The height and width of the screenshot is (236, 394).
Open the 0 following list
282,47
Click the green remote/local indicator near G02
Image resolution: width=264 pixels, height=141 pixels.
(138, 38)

***

REQUIREMENT ▸
In your answer, reproduce every entry exactly as it was written.

RESULT ▸
The height and width of the screenshot is (236, 394).
Open the 0 following list
282,47
Click the green remote/local indicator near G02
Image resolution: width=264 pixels, height=141 pixels.
(138, 38)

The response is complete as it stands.